• DATASET ENTRIES:
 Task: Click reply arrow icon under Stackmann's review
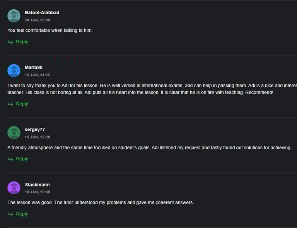tap(10, 214)

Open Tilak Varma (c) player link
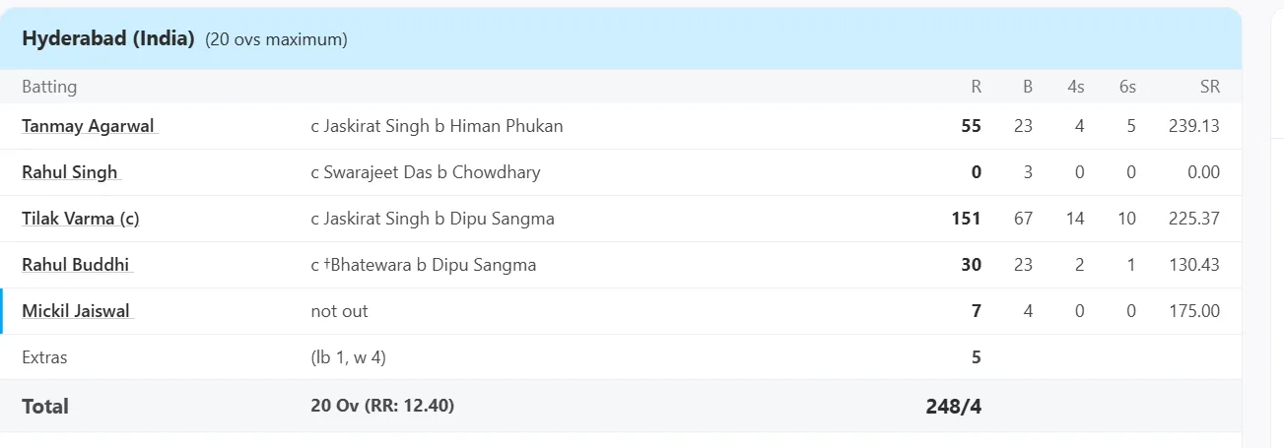click(x=81, y=219)
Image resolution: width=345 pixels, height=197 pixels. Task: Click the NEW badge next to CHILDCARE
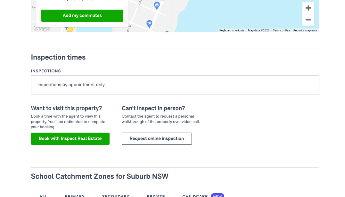(x=217, y=196)
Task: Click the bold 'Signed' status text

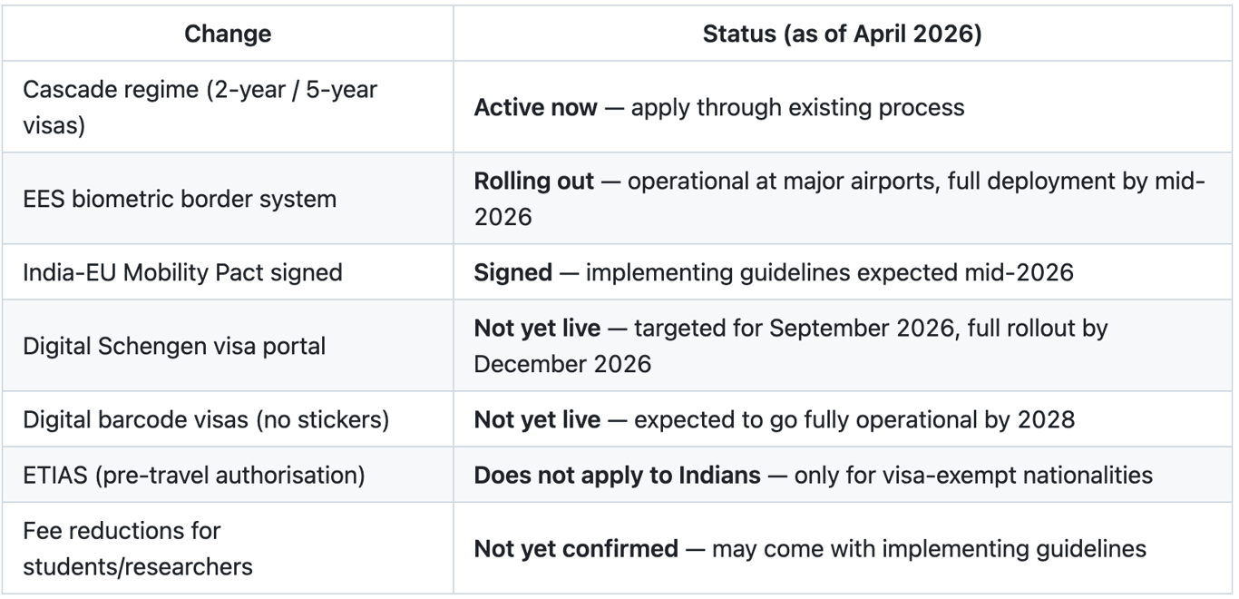Action: pyautogui.click(x=513, y=272)
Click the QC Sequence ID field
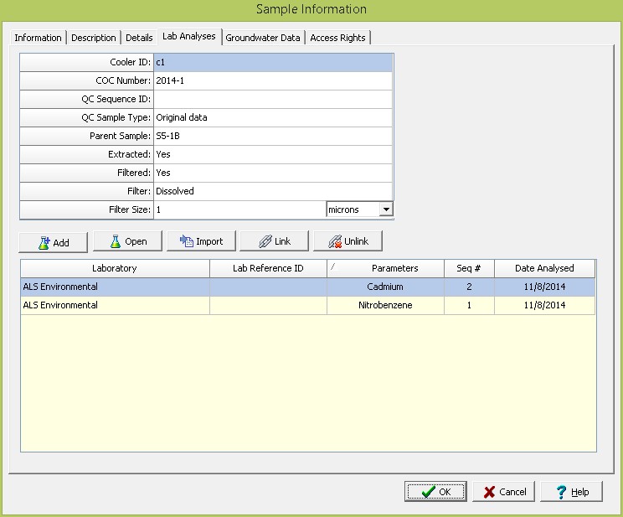Image resolution: width=623 pixels, height=517 pixels. tap(272, 100)
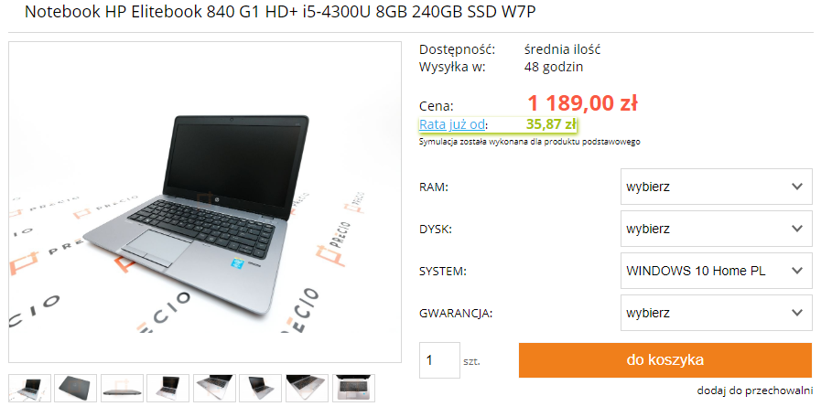Select the second thumbnail showing the closed lid
821x417 pixels.
(75, 389)
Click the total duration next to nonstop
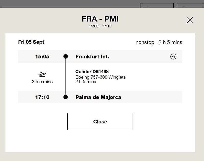The image size is (204, 161). 170,42
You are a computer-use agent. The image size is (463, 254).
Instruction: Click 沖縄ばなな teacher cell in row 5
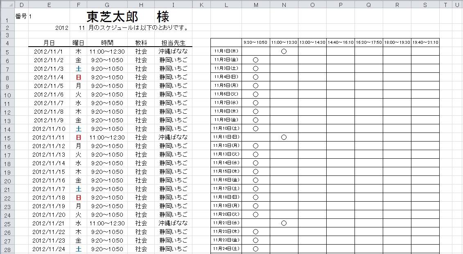[x=173, y=52]
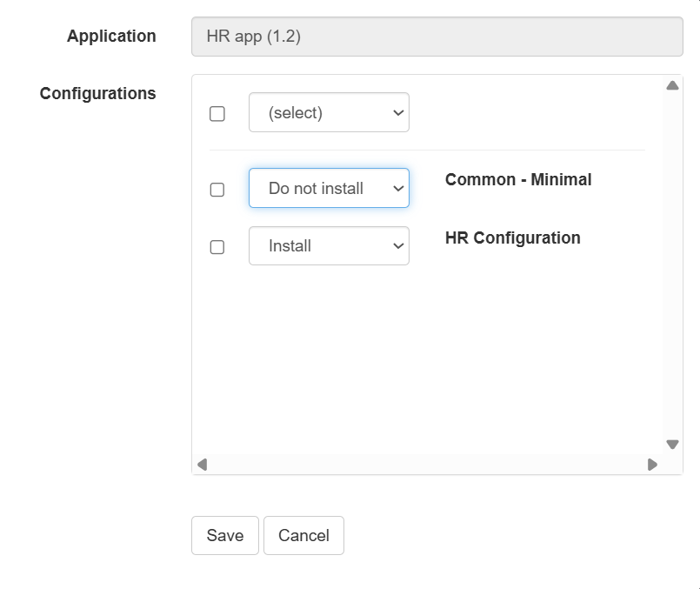This screenshot has height=589, width=700.
Task: Expand the Do not install dropdown
Action: (x=329, y=188)
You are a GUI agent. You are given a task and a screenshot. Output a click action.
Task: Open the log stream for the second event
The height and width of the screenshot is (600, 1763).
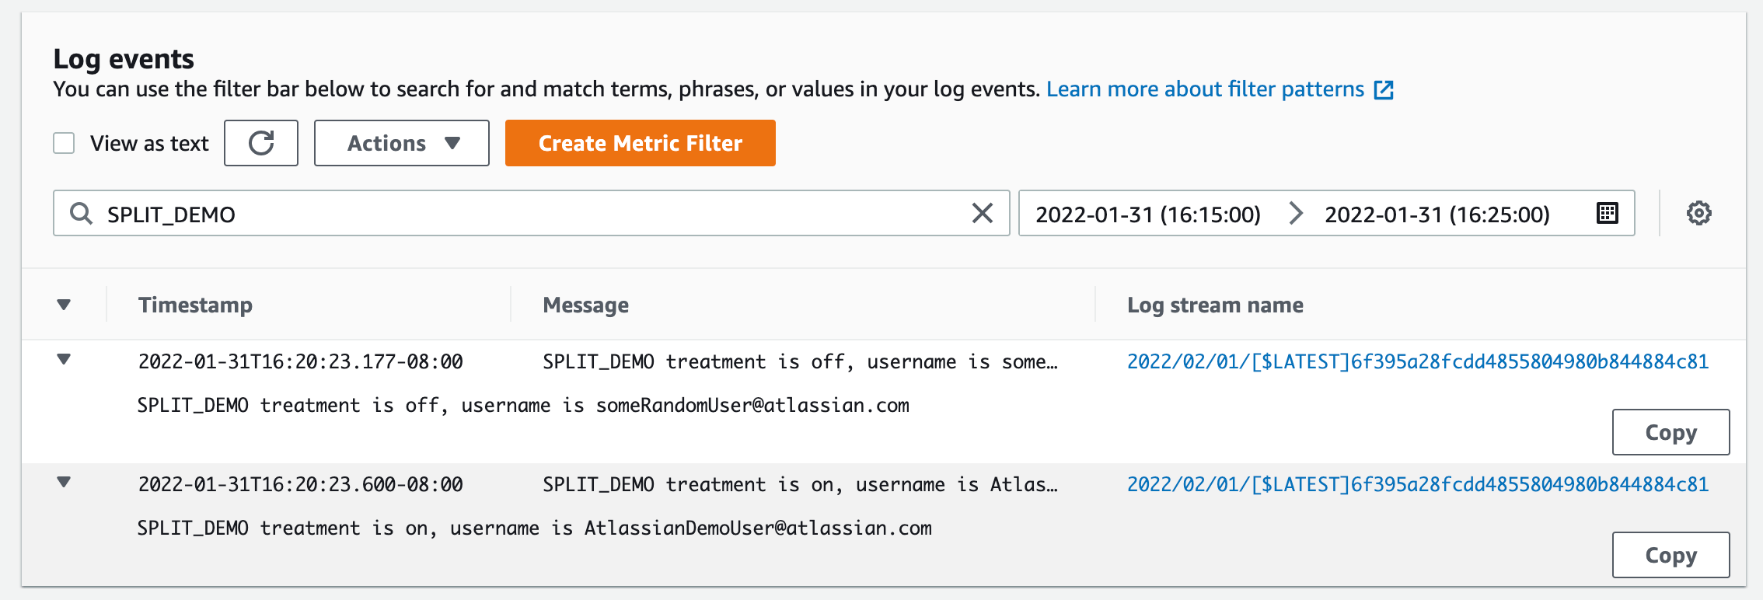click(x=1416, y=483)
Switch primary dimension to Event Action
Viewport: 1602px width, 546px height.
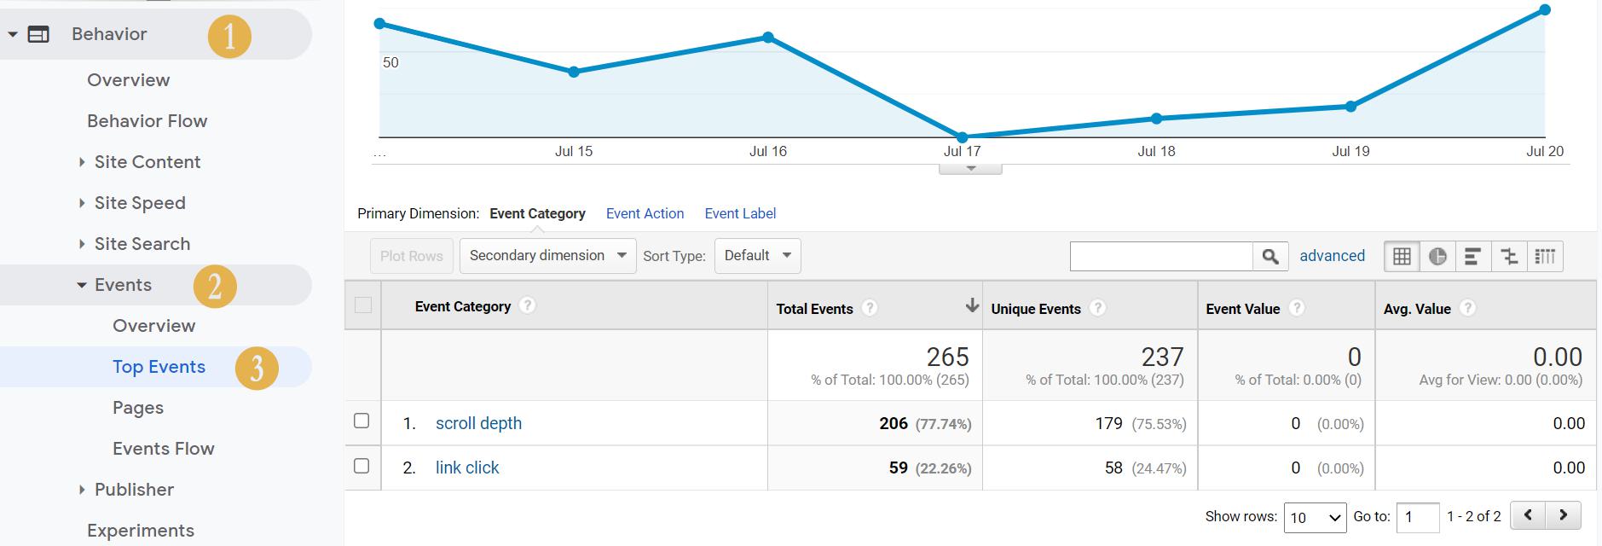pyautogui.click(x=645, y=213)
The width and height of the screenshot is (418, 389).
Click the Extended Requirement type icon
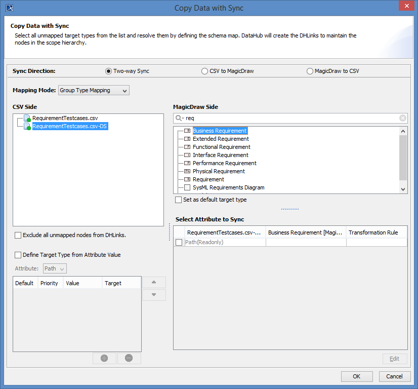click(x=187, y=139)
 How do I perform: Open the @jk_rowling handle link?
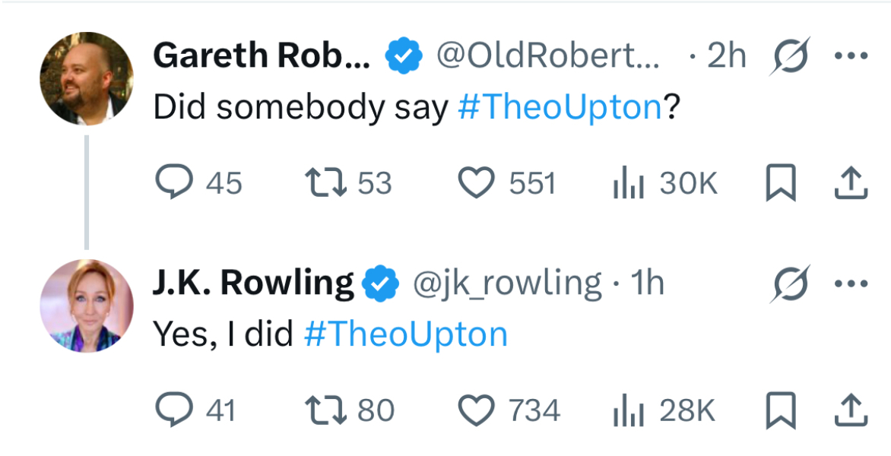pos(507,283)
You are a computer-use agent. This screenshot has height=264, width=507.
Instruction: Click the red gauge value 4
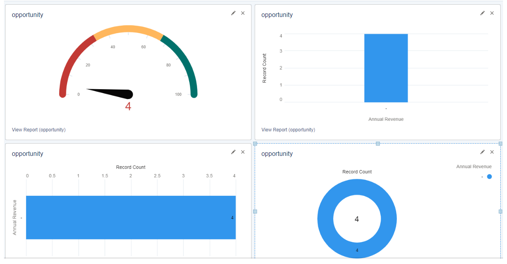128,105
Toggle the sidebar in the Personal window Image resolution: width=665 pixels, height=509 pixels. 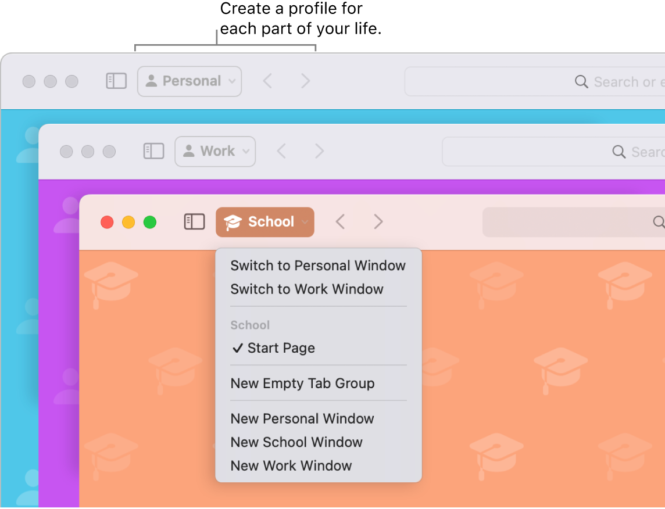[116, 81]
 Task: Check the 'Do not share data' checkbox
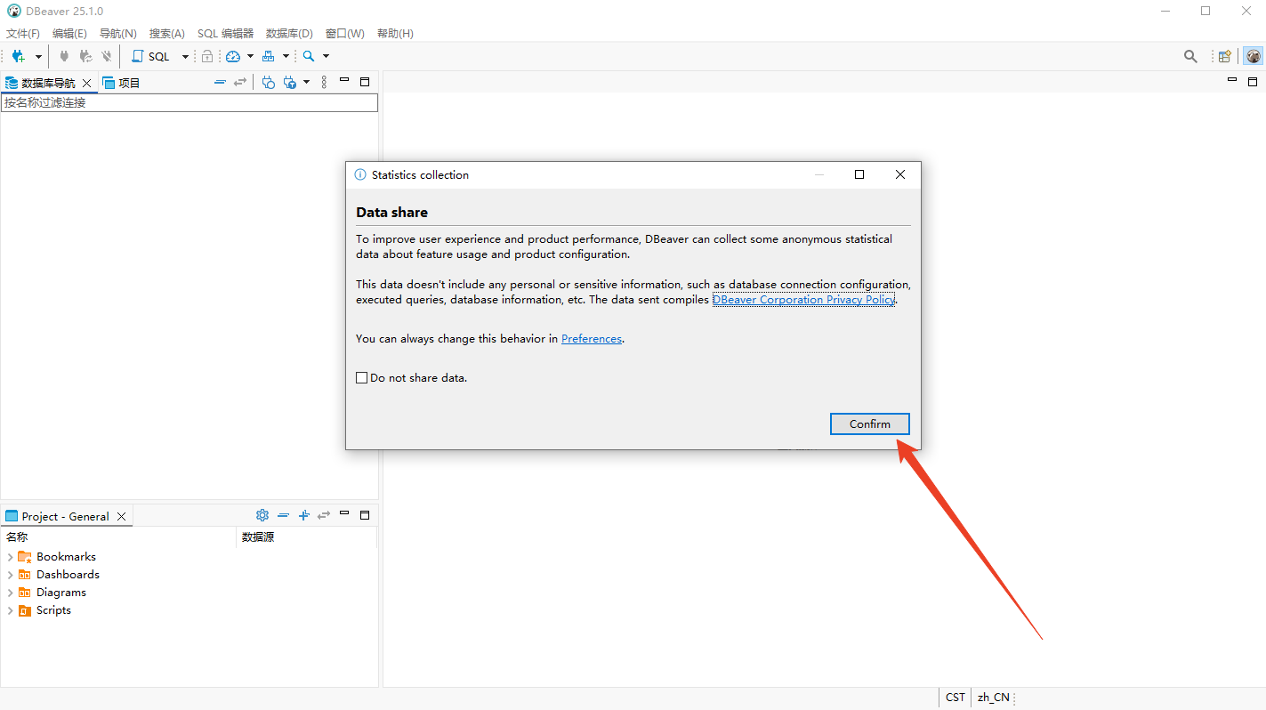pyautogui.click(x=362, y=378)
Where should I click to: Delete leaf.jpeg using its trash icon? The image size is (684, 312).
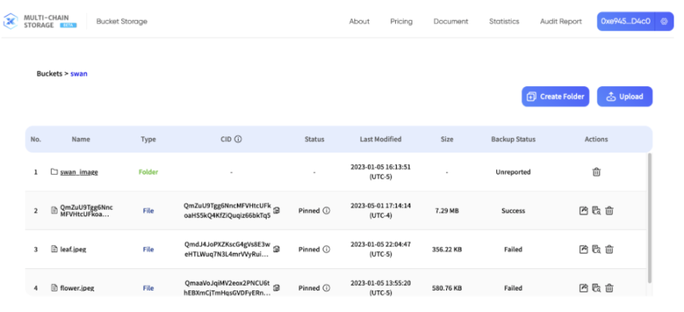point(610,249)
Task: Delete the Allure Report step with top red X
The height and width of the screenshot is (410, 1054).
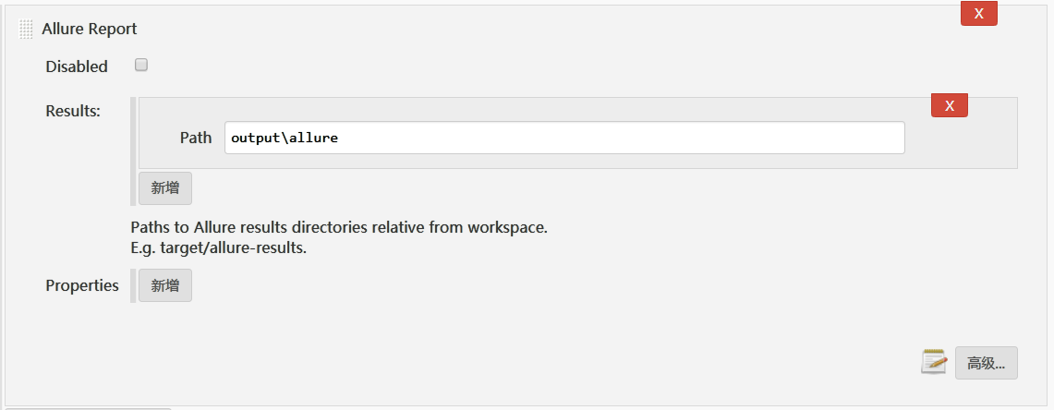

• WHAT IS REQUIRED:
Scan the data above for the string "agent" and copy each line where it appears.

• RESPONSE FOR THIS EXERCISE:
You are a computer-use agent. The image size is (463, 254).
You are a GUI agent. You are given a task and a screenshot. Output a click action.
You are a computer-use agent. This screenshot has height=264, width=507.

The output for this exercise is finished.